* Your instructions *
List every legal authority, both court rules and cases, that the summary judgment excerpt cites.

━━━ Text passage ━━━

The motion is now ripe for disposition. The court will first set forth the legal standard and
will then address whether Viet Tan is entitled to summary judgment.
II. LEGAL STANDARD
A court shall grant summary judgment when a “movant shows that there is no genuine
dispute as to any material fact and the movant is entitled to judgment as a matter of law.” Fed. R.
Civ. P. 56(a). “[A] fact is genuinely in dispute only if a reasonable jury could return a verdict for
the nonmoving party.” Fordoche, Inc. v. Texaco, Inc., 463 F.3d 388, 392 (5th Cir. 2006). The
moving party bears the initial burden of demonstrating the absence of a genuine issue of material
fact. Celotex Corp. v. Catrett, 477 U.S. 317, 323, 106 S. Ct. 2548 (1986). If the moving party meets
its burden, the burden shifts to the non-moving party to set forth specific facts showing a genuine
issue for trial. Fed. R. Civ. P. 56(e). The court must view the evidence in the light most favorable
to the non-movant and draw all justifiable inferences in favor of the non-movant.

━━━ Source data ━━━

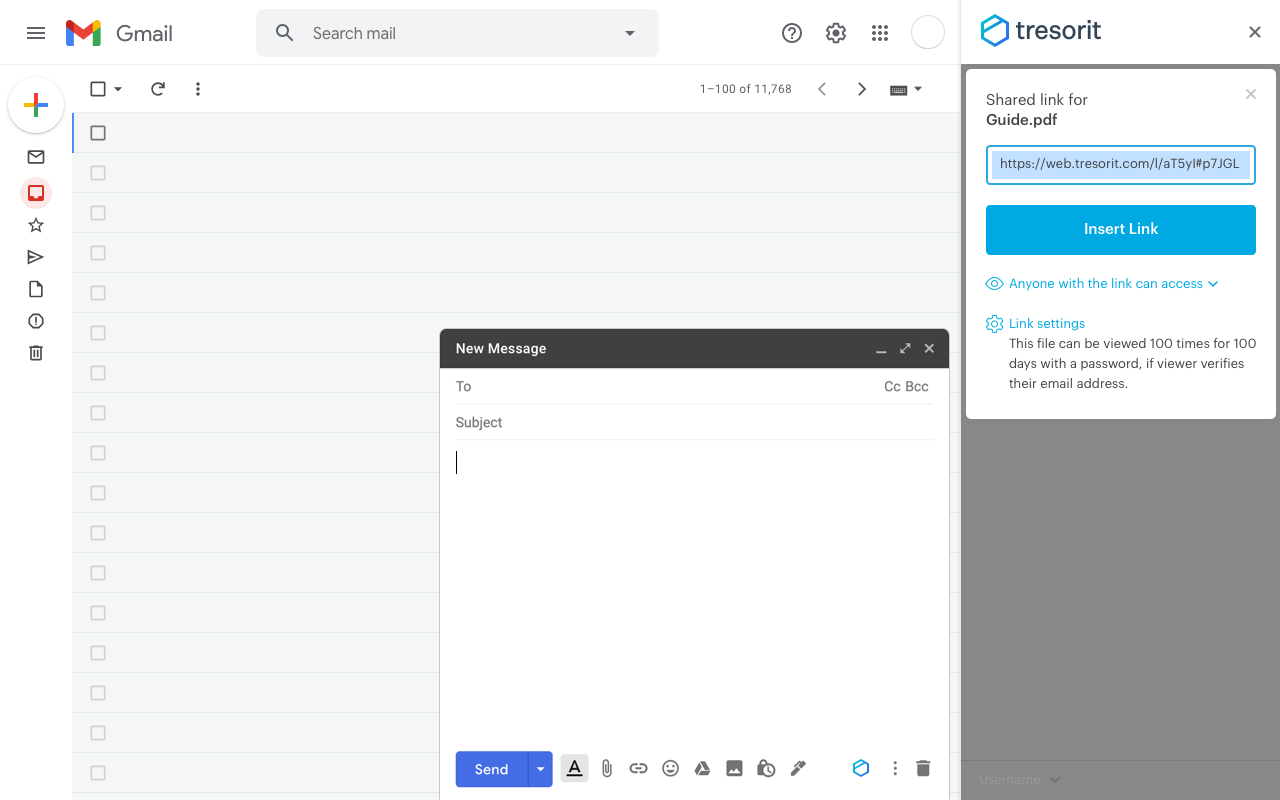
Task: Open Tresorit Link settings
Action: pos(1046,323)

━━━

* Result of this exercise *
- Fed. R. Civ. P. 56(a)
- Fordoche, Inc. v. Texaco, Inc., 463 F.3d 388, 392 (5th Cir. 2006)
- Celotex Corp. v. Catrett, 477 U.S. 317, 323, 106 S. Ct. 2548 (1986)
- Fed. R. Civ. P. 56(e)